For homeowners, one of the most burdensome financial albatrosses is mortgage debt, especially during retirement.
 
Your mortgage is likely your largest expense. Aside from hoarding money in an IRA or a 401(k), paying off your mortgage prior to retirement is critical. Once you enter retirement, healthcare costs are bound to increase, leaving less room to fit a mortgage payment into your retirement budget.
 
An effective way to cross the debt-free finish line faster is paying one additional mortgage payment per year.

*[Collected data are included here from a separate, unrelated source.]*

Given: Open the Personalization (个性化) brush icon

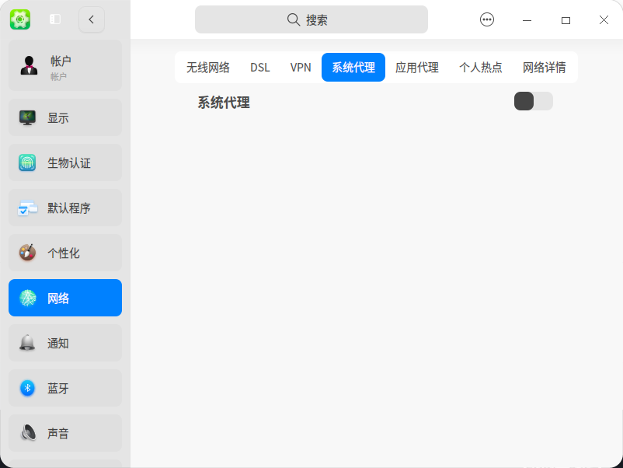Looking at the screenshot, I should (30, 252).
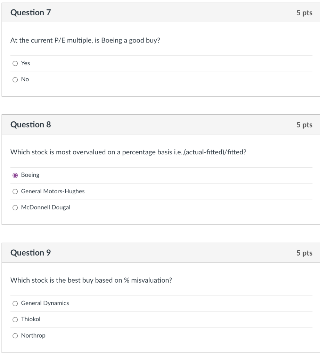Click the 'McDonnell Dougal' answer label text
Screen dimensions: 320x356
pyautogui.click(x=46, y=208)
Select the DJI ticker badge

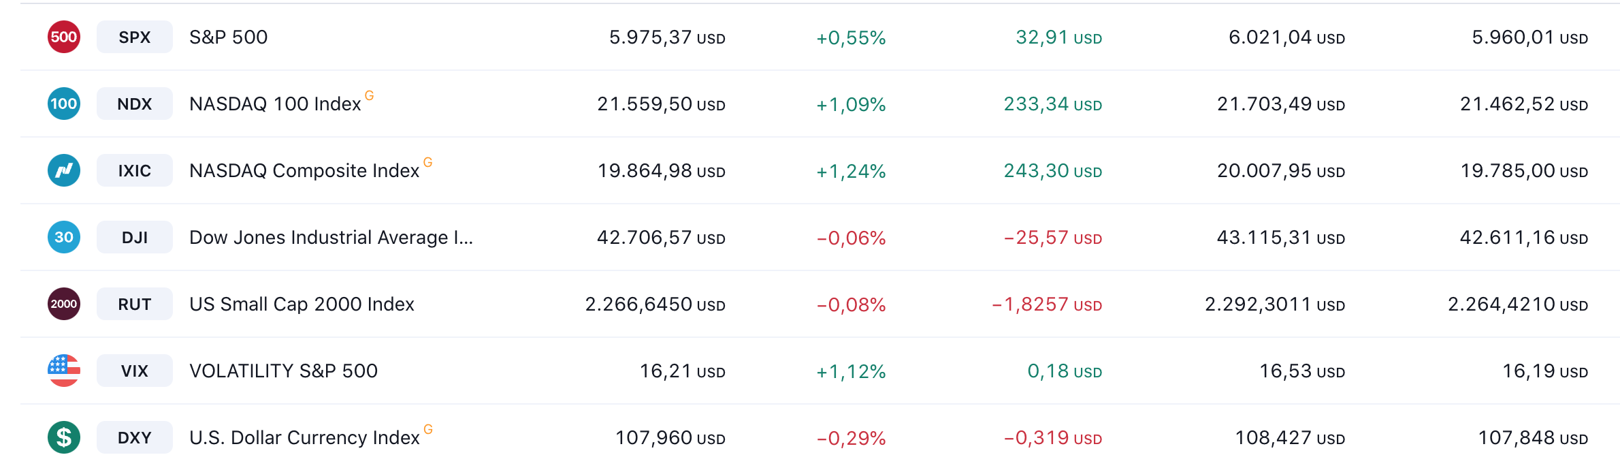pyautogui.click(x=135, y=237)
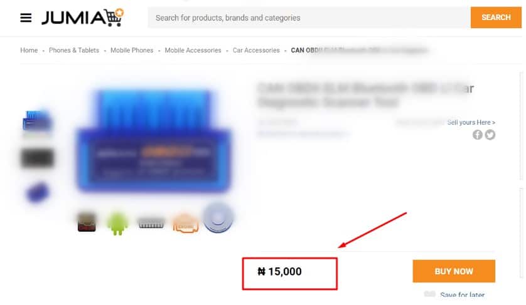
Task: Select the first blue scanner thumbnail
Action: [x=37, y=121]
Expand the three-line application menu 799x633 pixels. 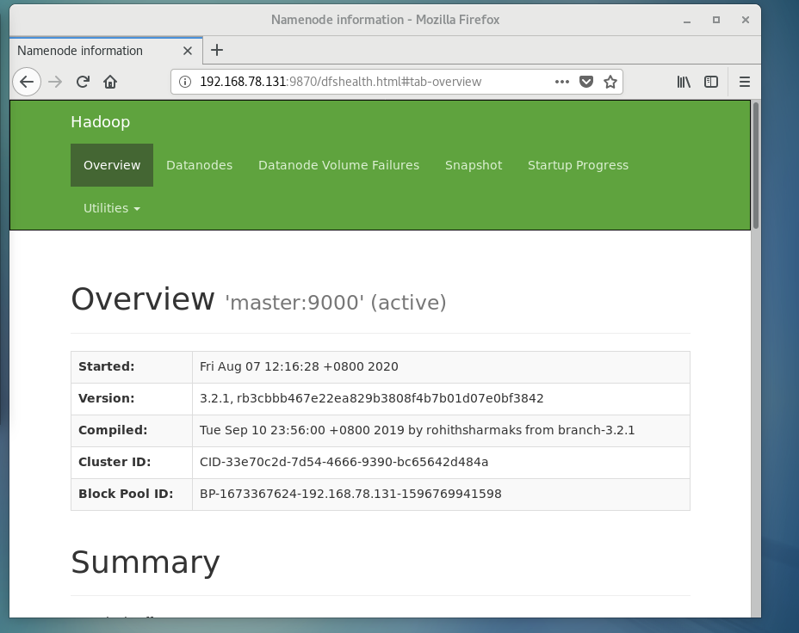click(x=743, y=82)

Aside from reducing the life of the loan, you’ll save money in interest expenses.
 
If you can’t afford making an extra mortgage payment at the end of the year in a lump sum, consider making mortgage payments every two weeks throughout the year, which amounts to 26 payments and accomplishes the same goal as a lump sum.
 
When you apply for a loan, you’ll have access to an amortization schedule, which shows how your monthly payment is allocated, either towards interest or principal. Your initial payments tackle interest, while later payments deeper into the life of the loan take care of principal. Making an extra mortgage payment expedites this process.
 
“You’ll get that 30 year mortgage reduced to 24 or 25 years with an additional yearly payment, since the amount calculated for principal and interest is based on the new principal balance,” says Dani Babb, founder and CEO of The Babb Group.
 
If it’s more financially viable to make bi-monthly payments, rather than a single lump sum, be sure to alert your bank ahead of time. The first of the two monthly payments will not be enough to cover the mortgage and the bank may not know what to do with the payment. Your lender could apply this money towards interest or even deem your payment as insufficient, in which you would be behind on your mortgage from the bank’s point of view.
 
“Tell the lender you’ll be making payments every two weeks, as opposed to once per month and ask them to allocate this money to what’s known as unapplied funds,” Babb adds. This way, you ensure your extra payments are actually applied towards your mortgage’s principal.
 
If bi-monthly payments are a stretch, consider adding just $50 a month towards the principal of the mortgage. Given how mortgages are amortized, with the interest at the front end, even small increases in the amount you pay per month can make a difference in paying off the mortgage sooner.
 
There are cases in which speedily paying off a mortgage lacks financial sense. If you have high-interest credit card debt, this should be your priority, since the credit card debt is likely at a higher interest rate than your mortgage.
 
Also, it may be more cost effective to refinance to a 15-year mortgage, where your rate is one or two percentage points lower than a 30-year mortgage, Babb says.
 
“Diverting additional money towards your mortgage isn’t always the best investment in terms of what you can do the money elsewhere, but it’s good for people who want to retire early or this is their only debt,” he says.